Simple model for approaching BYOD

  • Article

For some time I’ve been trying to work out with colleagues how to articulate what I see as a solid model for dealing with consumerisation of IT in the workplace or even allowing people to bring their own devices.  It’s quite tough to find some mental model to help people to understand the kind of approaches that work.  I’m looking for a way to help you manage more than the standard IT desktop, to make more sense of productivity at work and with a view of IT security risks.

coit goodbetterbest

 

The key is balancing the approach: do more with less, more permissive access to less secure stuff.  Most of an organisations “stuff” tends to require less security than IT think.  Be a guide not a gate keeper.

Good, Better, Best, seems to be the most applicable that I’ve found.

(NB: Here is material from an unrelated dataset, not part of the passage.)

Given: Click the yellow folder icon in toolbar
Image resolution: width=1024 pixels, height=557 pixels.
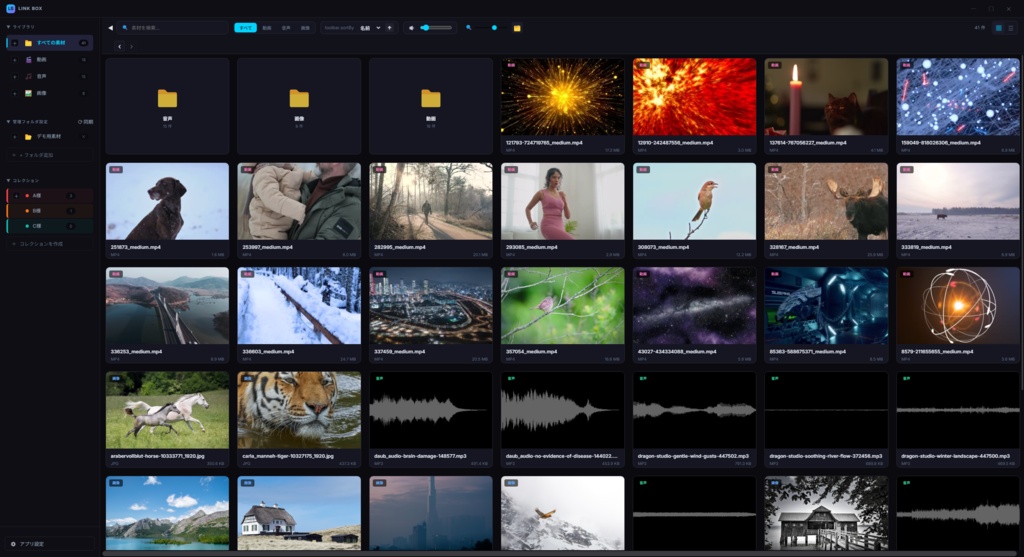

GOOD is most open, your users being able to access your network, get IP addresses, get to some apps / services / data.  They probably have to keep entering credentials and they may be storing those credentials on their device.

BETTER is having some modicum of remediation over the device – the ability to remote wipe it for example.

BEST is having an authenticated connection with general purpose security (you could say domain joined PC)

N+1 is having the ability to ensure end to end security, encrypted device, encrypted communications, rights managed documents, remote wipe, policy based management, policy based enforcement.

Not all devices will fit into all categories, in-fact probably only Domain joined Windows PCs will be able to enter the N+1 category (that’s because all the things mentioned are built in from the ground up).  That said most people probably don’t need everything in the N+1 category.  Most organisations will also see their users adding GOOD and BETTER devices to their mobile worker armoury along with a BEST or N+1 devices.

A further note on N+1 is that this is where I see private cloud hosted apps and desktops and there is no reason that a GOOD, BETTER or BEST device can’t be used to access an N+1 hosted app or desktop.

*caveat: this is a simple model, there will be many exceptions, the key is mixture.